The equation was simple, whoever won the race would win the regatta.

Belcher and Page got off to a great start and were leading the fleet from Kivell and Ryan before a major wind shift forced the Race Committee to abandon the race.

In the second start Belcher and Page found themselves down the leaderboard but fought back to take the race win and their third straight Sail Melbourne title.

Kivell and Ryan crossed the line in third position to win the bronze medal, with the Americans winning Silver.

“We just wanted to keep clear at the start and make sure we got the first shift and then follow on from there,” said Belcher. “We were a little bit back at the first mark, chipped our way through and managed to win.”

Page said; “There was no way we were going to let them win it easily and got the accelerator going on that first downwind. We got our own set of waves and it was nice to be able to show that bit of edge when we needed it and bring it back through the fleet.”

“We made it hard on ourselves a couple of days ago but fought back yesterday and it came down to who beat who, it was great to do it and great to be able to come from behind,” said Page.

In the Laser fleet three-time World Champion Tom Slingsby started the day in third position and had plenty of work to do to get ahead of Australian Sailing Development Squad member Tom Burton in second with Nick Thompson of Great Britain in the box seat in first position.

In the light shifty breeze Burton crossed the line sixth, doing enough to win the Silver medal with Slingsby just behind in eighth to cement himself in third overall. Thompson finished behind the Australian pair in ninth but had done enough to win the Gold medal.

“Finishing second was the goal leading in to today,” said Burton. “I didn’t think I’d catch Nick Thompson and was really pleased to come away with second.”

Burton’s finish has qualified him for the 2011 Australian Sailing Team, joining Slingsby in the Laser class.

“The goal for any sailor is to try and get on the team, it the best team in world with some of the best sailors, I’m very happy to be on it and this year I’ll try and get some repeat performances in Europe and see how we go from there,” he said.

Slingsby said that the light conditions made it tough for the entire fleet.

“We only had about two knots of breeze so we were drifting upwind with the current and them gybing downwind to make some waves and move ourselves along,” said Slingsby. “It was a lottery today and Tom Burton was a bit quicker through the water.”

In the Skud18 fleet Australian Sailing Team crews brought home the Silver and Bronze medals with Ame Barnbrook and Lindsay Mason finishing one place ahead of compatriots Daniel Fitzgibbon and WAIS athlete Rachel Cox.

Australian Sailing Development Squad member Matthew Bugg won Bronze in the 2.4M class, finishing on a high by winning the final race of the regatta.

Nathan Outteridge and Iain Jensen were fourth in the 49er class after finishing fifth in the medal race.

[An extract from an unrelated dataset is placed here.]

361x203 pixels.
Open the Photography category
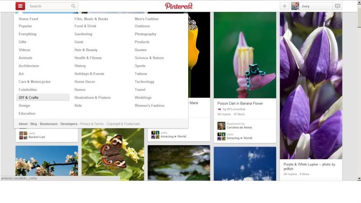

The 2009 World Champions needed to beat Erik Storck and Trevor Moore to be able to take third place off them but the Americans won the medal race and the Bronze medal.

The pair will now take a break from the 49er class after four regattas in just over a month, which began with back-to-back victories at the Perth International Regatta and Australian 49er Championship before finishing second at Sail Sydney last week.

In the RS:X class Jessica Crisp finished fifth overall after being judged to be over the line at the start of the race while Krystal Weir climbed up to eighth overall in the Laser Radials after finishing second in the medal race.

The ISAF Sailing World Cup now moves to round two in Miami at the end of January.